Neste livro, as águias “acreditavam que as letras as curavam de morrer”. Em um mundo tão fatigado de discursos (polarizados, agora talvez mais do que nunca), você diria que a palavra pode salvar a humanidade?
MC – A palavra não pode ser mistificada, vista como um utensílio separado do pensamento. É preciso, sobretudo, repensar o nosso pensamento. É preciso coragem para questionar certezas, para sacudir o chão por onde caminha o pensamento. A nossa linguagem caiu na armadilha para a qual já Guimarães Rosa nos chamou a atenção: ela banalizou-se, tornou-se numa coisa utilitária. É preciso reencantar a palavra. E isso exige um novo modo de nos pensarmos a nós mesmos.

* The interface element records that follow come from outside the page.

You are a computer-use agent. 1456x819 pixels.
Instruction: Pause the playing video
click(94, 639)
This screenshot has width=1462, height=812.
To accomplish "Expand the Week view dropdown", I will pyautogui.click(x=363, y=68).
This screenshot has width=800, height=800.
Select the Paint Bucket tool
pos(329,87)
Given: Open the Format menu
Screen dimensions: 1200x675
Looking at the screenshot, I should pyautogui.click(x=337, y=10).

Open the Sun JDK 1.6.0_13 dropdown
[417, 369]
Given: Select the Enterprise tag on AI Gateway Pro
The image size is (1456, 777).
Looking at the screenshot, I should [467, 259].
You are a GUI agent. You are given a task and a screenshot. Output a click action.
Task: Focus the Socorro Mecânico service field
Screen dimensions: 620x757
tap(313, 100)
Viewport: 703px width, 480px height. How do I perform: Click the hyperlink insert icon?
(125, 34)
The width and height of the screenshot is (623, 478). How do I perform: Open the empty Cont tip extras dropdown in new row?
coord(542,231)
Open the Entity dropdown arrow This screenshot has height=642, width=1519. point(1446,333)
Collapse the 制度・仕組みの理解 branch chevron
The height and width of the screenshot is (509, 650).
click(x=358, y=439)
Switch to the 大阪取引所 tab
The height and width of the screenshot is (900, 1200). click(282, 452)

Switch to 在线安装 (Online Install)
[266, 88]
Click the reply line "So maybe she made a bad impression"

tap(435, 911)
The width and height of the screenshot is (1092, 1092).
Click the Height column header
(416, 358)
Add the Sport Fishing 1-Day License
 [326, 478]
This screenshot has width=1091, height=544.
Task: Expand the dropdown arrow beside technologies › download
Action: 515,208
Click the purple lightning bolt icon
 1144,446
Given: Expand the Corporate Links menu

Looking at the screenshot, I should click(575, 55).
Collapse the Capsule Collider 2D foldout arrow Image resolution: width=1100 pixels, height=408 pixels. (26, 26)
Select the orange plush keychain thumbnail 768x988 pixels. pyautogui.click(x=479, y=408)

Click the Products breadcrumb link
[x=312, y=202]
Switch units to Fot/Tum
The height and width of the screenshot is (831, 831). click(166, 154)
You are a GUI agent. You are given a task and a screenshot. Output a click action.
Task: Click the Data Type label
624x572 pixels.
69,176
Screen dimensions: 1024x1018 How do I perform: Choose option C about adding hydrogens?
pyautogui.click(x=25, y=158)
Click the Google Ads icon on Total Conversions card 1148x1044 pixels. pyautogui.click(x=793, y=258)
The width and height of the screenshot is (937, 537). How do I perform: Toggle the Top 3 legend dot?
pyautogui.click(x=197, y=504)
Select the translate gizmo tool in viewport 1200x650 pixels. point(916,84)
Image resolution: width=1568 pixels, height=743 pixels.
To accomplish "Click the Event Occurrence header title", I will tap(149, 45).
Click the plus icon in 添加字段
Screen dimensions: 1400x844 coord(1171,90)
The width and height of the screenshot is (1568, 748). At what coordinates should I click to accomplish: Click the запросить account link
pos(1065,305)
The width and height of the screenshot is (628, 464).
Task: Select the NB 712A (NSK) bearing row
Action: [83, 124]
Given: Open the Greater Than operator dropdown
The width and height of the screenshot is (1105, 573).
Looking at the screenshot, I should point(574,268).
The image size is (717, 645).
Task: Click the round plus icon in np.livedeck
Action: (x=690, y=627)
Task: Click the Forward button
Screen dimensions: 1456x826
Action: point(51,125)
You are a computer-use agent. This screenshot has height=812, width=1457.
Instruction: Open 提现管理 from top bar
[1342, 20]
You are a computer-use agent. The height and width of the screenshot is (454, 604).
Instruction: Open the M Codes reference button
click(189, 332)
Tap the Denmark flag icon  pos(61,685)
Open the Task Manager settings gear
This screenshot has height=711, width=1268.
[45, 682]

“A água e a águia” traz muito forte a questão do registro da palavra escrita. Para crianças em fase de alfabetização, é uma janela de encantamento para esse novo universo de códigos que se abre quando aprendemos a ler. O que é ler para você? E o que é ler o mundo?
MC – A origem do verbo “ler” já sugere: vem do radical elegere. Quer dizer, escolher. E não outro modo de olhar, de pensar e de sentir o mundo senão sabendo escolher. Vivemos hoje uma certa inflação de ofertas. Todos os dias somos bombardeados com informações do mais diverso tipo. Ganhamos na quantidade. Mas perdemos na capacidade de eleger. De fazer escolhas que integrem a nossa vontade pessoal com o bem comum.
O trecho do seu livro que diz que “A Terra aprendeu a ler muito antes de nascer o primeiro livro” faz lembrar da importância da ancestralidade e de como nossos antepassados sabiam “ler” melhor o mundo. As histórias podem nos reconectar com essa ancestralidade? Como transmitir esse valor às crianças?
MC – Acho que isso está acontecendo apesar de tudo. Creio que as histórias que as crianças escutam criam esse laço. Escutar histórias é uma necessidade tão vital quanto comer ou beber ou respirar. E isso permanece vivo, mesmo que os pais dediquem menos tempo a contar de histórias.
“Escutar histórias é tão vital quanto comer ou respirar”
O que é ser criança para você?
MC – É a capacidade de me continuar a espantar com a grandeza e a beleza.